La mancanza dei segni distintivi e identificativi dell'arma non incide sul profilo saliente e decisivo che la singola cartuccia incamerata costituisce alla evidenza la "ordinaria dotazione" della pistola monocolpo.
Affatto erroneamente, pertanto, il primo giudice - peraltro con incongruente riferimento normativo - e la Corte territoriale confermatrice hanno divisato che fosse pienamente "integrato il porto di munizioni contestato sub L. n. 110 del 1975, art. 7" (sic, v. la sentenza di primo grado, a p. 3).
E non è neppure il caso di ricordare che, in reazione alle munizioni per ami comuni da sparo, la legge penale non contempla alcuna ipotesi di reato che tipizzi la specifica condotta di porto (il richiamo contento nella L. 2 ottobre 1967, n. 895, art. 7, attiene esclusivamente alle condotte concernenti le armi e non anche le munizioni relative, v.

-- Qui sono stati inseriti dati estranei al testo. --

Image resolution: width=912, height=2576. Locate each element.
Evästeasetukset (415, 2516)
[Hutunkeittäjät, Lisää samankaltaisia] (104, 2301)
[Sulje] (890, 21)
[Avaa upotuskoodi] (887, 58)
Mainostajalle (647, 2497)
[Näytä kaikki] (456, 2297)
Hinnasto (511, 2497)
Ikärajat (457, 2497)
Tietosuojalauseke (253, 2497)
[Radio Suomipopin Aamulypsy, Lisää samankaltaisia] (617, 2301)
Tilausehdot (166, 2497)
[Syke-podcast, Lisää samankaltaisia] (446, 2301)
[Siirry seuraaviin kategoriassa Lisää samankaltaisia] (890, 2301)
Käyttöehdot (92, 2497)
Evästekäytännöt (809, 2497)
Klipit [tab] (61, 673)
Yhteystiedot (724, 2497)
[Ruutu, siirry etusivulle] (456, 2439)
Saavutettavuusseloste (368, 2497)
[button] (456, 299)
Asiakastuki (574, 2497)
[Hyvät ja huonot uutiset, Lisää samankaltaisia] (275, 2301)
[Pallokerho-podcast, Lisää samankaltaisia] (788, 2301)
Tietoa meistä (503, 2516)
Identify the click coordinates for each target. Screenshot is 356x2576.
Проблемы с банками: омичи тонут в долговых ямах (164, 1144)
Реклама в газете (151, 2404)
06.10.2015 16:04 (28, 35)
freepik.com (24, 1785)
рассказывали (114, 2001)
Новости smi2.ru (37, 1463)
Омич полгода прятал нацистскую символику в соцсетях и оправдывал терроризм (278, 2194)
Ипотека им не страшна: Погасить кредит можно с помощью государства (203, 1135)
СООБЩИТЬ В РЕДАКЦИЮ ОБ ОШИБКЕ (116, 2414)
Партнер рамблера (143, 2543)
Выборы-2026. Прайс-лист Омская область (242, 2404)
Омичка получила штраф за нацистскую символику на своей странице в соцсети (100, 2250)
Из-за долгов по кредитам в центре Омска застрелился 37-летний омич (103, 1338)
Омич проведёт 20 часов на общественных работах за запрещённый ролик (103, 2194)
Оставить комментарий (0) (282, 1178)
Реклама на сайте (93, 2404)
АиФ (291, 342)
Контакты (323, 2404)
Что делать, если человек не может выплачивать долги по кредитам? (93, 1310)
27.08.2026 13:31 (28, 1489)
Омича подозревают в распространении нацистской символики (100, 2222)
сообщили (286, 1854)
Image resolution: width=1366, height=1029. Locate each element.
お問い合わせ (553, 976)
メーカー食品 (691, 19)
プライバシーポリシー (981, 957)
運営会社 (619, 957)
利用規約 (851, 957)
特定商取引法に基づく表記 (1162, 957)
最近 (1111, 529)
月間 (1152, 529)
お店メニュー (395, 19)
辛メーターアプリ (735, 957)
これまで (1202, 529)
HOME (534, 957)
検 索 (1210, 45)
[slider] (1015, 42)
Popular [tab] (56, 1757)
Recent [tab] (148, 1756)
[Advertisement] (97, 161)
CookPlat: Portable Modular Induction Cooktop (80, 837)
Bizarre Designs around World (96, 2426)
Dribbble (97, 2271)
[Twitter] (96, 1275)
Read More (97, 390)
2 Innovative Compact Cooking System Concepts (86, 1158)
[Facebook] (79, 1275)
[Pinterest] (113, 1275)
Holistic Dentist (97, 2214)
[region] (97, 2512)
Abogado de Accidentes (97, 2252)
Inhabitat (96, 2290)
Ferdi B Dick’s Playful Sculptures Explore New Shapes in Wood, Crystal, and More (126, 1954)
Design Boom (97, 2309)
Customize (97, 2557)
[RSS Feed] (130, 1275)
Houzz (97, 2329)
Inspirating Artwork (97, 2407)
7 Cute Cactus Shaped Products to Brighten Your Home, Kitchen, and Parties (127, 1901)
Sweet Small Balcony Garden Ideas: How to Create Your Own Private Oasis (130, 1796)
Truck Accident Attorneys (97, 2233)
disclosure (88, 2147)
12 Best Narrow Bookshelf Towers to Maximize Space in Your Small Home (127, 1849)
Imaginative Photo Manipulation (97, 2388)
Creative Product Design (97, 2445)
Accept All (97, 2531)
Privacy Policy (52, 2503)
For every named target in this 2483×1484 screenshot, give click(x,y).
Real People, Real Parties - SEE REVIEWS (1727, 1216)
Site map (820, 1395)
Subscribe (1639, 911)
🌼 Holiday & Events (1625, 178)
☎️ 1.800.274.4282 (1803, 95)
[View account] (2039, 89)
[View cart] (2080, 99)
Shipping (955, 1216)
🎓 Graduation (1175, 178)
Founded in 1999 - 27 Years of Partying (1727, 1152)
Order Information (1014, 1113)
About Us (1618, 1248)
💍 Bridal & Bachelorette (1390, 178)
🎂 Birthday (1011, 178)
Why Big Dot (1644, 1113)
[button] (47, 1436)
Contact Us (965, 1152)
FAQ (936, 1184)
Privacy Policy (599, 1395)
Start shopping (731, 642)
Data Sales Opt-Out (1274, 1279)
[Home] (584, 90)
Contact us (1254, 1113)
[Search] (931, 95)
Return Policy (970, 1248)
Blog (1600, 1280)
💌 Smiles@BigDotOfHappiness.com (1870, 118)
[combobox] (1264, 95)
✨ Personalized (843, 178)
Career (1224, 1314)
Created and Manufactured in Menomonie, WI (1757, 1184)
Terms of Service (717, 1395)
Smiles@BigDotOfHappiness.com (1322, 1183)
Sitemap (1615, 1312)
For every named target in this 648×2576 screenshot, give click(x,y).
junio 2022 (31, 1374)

Sez. 1, n. 6914 del 29/04/1992 - dep. 11/06/1992, Rivelli, Rv. 190561; Sez. 1, n. 3432 del 10/05/1988 - dep. 04/03/1989, Betori, Rv. 180703; Sez. 1, n. 454 del 25/10/1982 - dep. 21/01/1983, Rastelli, Rv. 157011; Sez. 1, n. 9268 del 08/02/1980 - dep. 28/07/1980, Soffritti, Rv. 145917; e Sez. 1, n. 1873 del 25/07/1979 - dep. 09/02/1980, Belli, Rv. 144288). Purtuttavia è per vero assorbente il rilievo che l'errore di diritto in cui sono incorsi i giudici di merito, non ha avuto alcuna influenza sul dispositivo.
All'imputato non è stata contestata alcuna autonoma ipotesi di reato in relazione al porto della cartuccia incamerata e neppure in relazione alla detenzione della stessa. E nessuna dichiarazione di penale responsabilità, specifica e autonoma, risulta contenuta nel dispositivo della sentenza di condanna.
Inoltre, nel commisurare l'aumento di pena per la ritenuta continuazione interna, in ragione di tre mesi di reclusione, il primo giudice ha fatto esclusivo riferimento al delitto di porto illegale dell'arma comune da sparo ai sensi della L. 2 ottobre 1967, n. 895, artt. 4 e 7, (sostituiti rispettivamente dalla L. 14 ottobre 1974, n. 497, artt. 12 e 14).
Il rilevato errore di diritto, pertanto, vitiatur sed non vitiat. Sicché al medesimo deve porsi riparo senza pronunciare annullamento, con mera correzione della sentenza impugnata nei termini che precedono, ai sensi dell'art. 619 c.p.p., comma 1. 3.7 - Conseguono il rigetto del ricorso, la condanna del ricorrente al pagamento delle spese processuali e le statuizioni di rito per la correzione della sentenza, ai sensi dell'art. 625 c.p.p., comma 3.
P.Q.M.
Rigetta il ricorso e condanna il ricorrente al pagamento delle spese processuali.
Manda la cancelleria per la trasmissione alla Corte di appello di Bologna di copia della presente sentenza ai sensi dell'art. 625 c.p.p., comma 3. Così deciso in Roma, il 29 gennaio 2014.